As children, they are left to raise themselves—filling in the gaps of how life works without the tools or the support to get there. This can happen even when there is a sober caregiver present, as they often struggle with their own loss. Underneath the pain and weariness of “keeping it all together on the outside,” is the immense grief of losing the caregiver they once knew and loved. This experience often results in complex childhood trauma.
The Adult Legacy: ACoA Emotional Challenges
In adulthood, the ACoA often grows up not knowing who they are because they didn’t feel safe in their homes when family dysfunction was present. They long for love and acceptance from others and worry that they don’t come across, or interact with the world like “normal people” because their homes didn’t feel “normal.” There is an emotional, mental, spiritual, and physical cost to living with a loved one in the thick of addiction that doesn’t “just go away over time.”
• • • • • • •
= DIRECTIONS =
**1)** Reproduce word for word the part of the passage on adult children of alcoholics starting with "As children, they" and going on through "complex childhood trauma.".
**2)** Carry the passage on adult children of alcoholics forward from the point where it stops.
• • • • • • •
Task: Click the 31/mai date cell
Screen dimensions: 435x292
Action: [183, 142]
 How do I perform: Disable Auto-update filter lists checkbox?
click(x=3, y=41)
• • • • • • •
= ANSWER SET =
**1)**
As children, they are left to raise themselves—filling in the gaps of how life works without the tools or the support to get there. This can happen even when there is a sober caregiver present, as they often struggle with their own loss. Underneath the pain and weariness of “keeping it all together on the outside,” is the immense grief of losing the caregiver they once knew and loved. This experience often results in complex childhood trauma.

**2)**
Healing requires persistence: a dedication to learning to love and accept oneself at all costs, and a willingness to trust and allow others into their lives. It is a commitment to changing old scripts and attitudes that keep them believing lies about their worth and preciousness—lies that they developed about themselves.
Healing also requires learning about how their child-like survival strategies that kept them safe as kids have limitations, and now fail to provide them with what they need in adulthood. It can feel like a slow, arduous process of two steps forward and three steps back, but healing will grow as they persevere, yielding to love and connection with themselves in the process.
Finding Support in Phoenix
If you are navigating the complexities of the ACoA journey, you don’t have to do it alone. We provide a space for deep healing and trauma recovery for those living in Downtown Phoenix, Central Phoenix, the Biltmore area, and the rest of the Valley.
If you are looking for support and assistance to reclaim your worth, our office is here to help you find the sunlight.
The Phoenix Counseling Collective
531 E. Lynwood St.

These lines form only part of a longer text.